Y unas páginas más adelante:
...he tenido que venir hace tres o cuatro día a Yugawara a preparar mi próxima película. Como de costumbre, estoy con Kogo Noda y nuestra manera de trabajar, los dos juntos, no se basa tanto en partir de una trama definida como de bosquejar alguna idea mientras charlamos de todo un poco. Hablando de esto y de aquello siempre surge algún vago propósito sobre el tema que queremos tratar en la película: qué tipo de existencia lleva el personaje, qué clase de persona es, y así sucesivamente. Después llega alguna idea sobre los acontecimientos o episodios que podemos incluir en la historia. También se concreta algún fragmento de los diálogos entre personajes. Y de ese modo en algún momento toma cuerpo la verdadera trama.
Al final se perfilan los diálogos con todo detalle. Y después, dada la forma que tenemos de trabajar, la que hemos llamado primera versión del guión acaba por convertirse en la definitiva.
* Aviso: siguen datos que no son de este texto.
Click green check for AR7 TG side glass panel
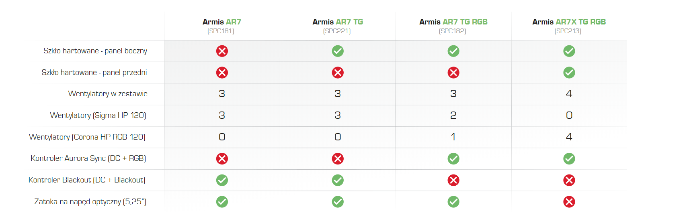This screenshot has width=691, height=221. [338, 51]
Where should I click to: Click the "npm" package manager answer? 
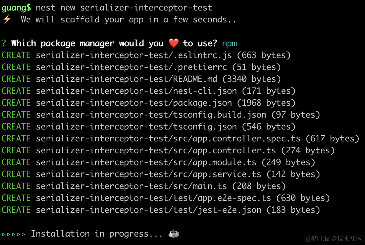(x=229, y=43)
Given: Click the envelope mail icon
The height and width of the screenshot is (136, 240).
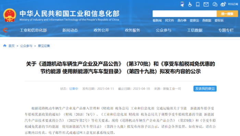Looking at the screenshot, I should tap(206, 4).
Naturalmente, nos hacemos más o menos una idea de qué actores queremos que la interpreten, y escribimos teniendo ya presente la personalidad y las características de cada uno.
El reparto de Bakushû (1951) con Ozu y Noda.
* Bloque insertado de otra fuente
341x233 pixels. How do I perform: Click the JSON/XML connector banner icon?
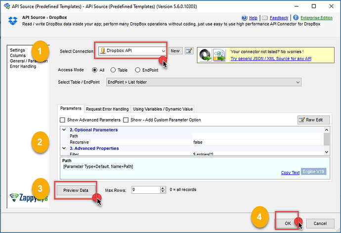coord(211,55)
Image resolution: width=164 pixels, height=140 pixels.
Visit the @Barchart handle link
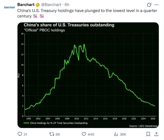tap(51, 5)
 Pero ya en 1935, a propósito del guión y los guionistas, escribía:
Conozco a Kogo Noda. Conozco a Takao Ikeda [con quien escribió once películas en los años 30 y 40].
Si hablamos de personas que saben cuál es el verdadero espíritu del guión, tengo que afirmar que he encontrado compañeros para toda la vida.
En un texto donde repasa su filmografía, al evocar Banshun (1949) celebra el reencuentro con Kogo Noda, después de mucho tiempo, para escribir esta película e insiste en la procurada afinidad :
Cuando guionista y director trabajan juntos, si no se parecen también en el plano constitucional las cosas no funcionan. Si uno se levanta tarde y el otro se va a la cama pronto, no se encuentran. El trabajo conjunto resulta agotador para ambos. Desde este punto de vista, ya se trate de beber o del horario de acostarse y levantarse, con Noda o con Ryôsuke Saitô [colaboraron en una película] estoy en perfecta sintonía. Es algo fundamental para mí.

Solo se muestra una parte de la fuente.